Au cœur de Copenhague, dans un petit immeuble d’après-guerre de brique jaune, jouxtant le château de Rosenborg du XVIIe siècle, la designer danoise Cecilie Manz possède un atelier discret, tout à son image. Ce sont trois petits studios accolés, chacun ouvert sur la rue, dont l’un sert d’atelier de dessin technique et de prototypage, le deuxième d’espace de réception et showroom, et le troisième de bureau, où elle nous reçoit.

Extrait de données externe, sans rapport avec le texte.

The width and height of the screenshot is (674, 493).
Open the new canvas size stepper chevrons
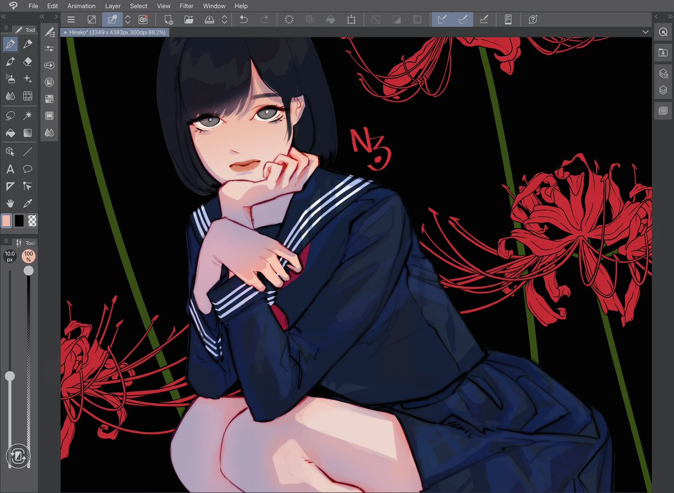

« Pour passer de l’un à l’autre, on met le nez dehors, même en plein hiver, ce qui est sain, n’est-ce pas ? C’est ici que je dessine. Tout chez moi commence par le dessin. Aussi cette longue table est-elle coupée en deux, avec une moitié destinée à l’ordinateur et l’autre au papier [des mètres de papier sont à disposition sur un large dévidoir], parce que je ne veux pas que les activités interfèrent », explique cette adepte du croquis « en roue libre ».
Avec cette méthode d’un autre temps, Cecilie Manz, 52 ans, a forgé son succès. En plus d’être déjà entrée dans les collections permanentes du Musée d’art moderne de New York ou du Musée du design danois, à Copenhague, elle a remporté une foison de récompenses, dont le prix d’architecture Finn Juhl, en 2007, et un prix de la culture décerné par le couple princier du Danemark, en 2014. Elle a même été faite chevalière des Arts et des Lettres, à Paris, en 2019.
En février, lors de la deuxième édition des Scandinavian Design Awards, elle a été élue designer de l’année – après l’avoir été en France, en 2018. « Très sensible aux matériaux, aux détails, à la forme et à la fonction, Cecilie Manz a prouvé à maintes reprises qu’elle était une créatrice de classiques modernes », a argumenté le jury scandinave. Avant de poursuivre : « Ses créations semblent souvent simples, mais elles cachent sous leur surface une ingénierie complexe et un savoir-faire artisanal méticuleux. »
Cecilie Manz a démarré sur la pointe des pieds. Elle a passé son enfance dans la région d’Odsherred – terre d’inspiration pour les peintres danois depuis le XIXe siècle –, à jouer les mains dans la glaise, dans l’atelier de ses parents, céramistes. Certaines de leurs œuvres égaient son bureau : ici, contre un mur, des bas-reliefs de son père aujourd’hui disparu, et là, sur une chaise, une fine porcelaine aux décorations géométriques de sa mère, Bodil Manz, dont une exposition est programmée à Paris, du 9 au 23 octobre, à la galerie Toluca.
Cecilie Manz se destinait à une carrière d’artiste. Elle est candidate à la prestigieuse Académie royale des beaux-arts du Danemark. Et, poussée par un proche, dépose aussi – sans conviction – un dossier à l’Ecole danoise de design. « Je suis devenue designer par hasard, car, à ma très grande déception, je n’ai pas été admise à l’Académie royale des beaux-arts. C’était probablement pour le mieux », confie-t-elle.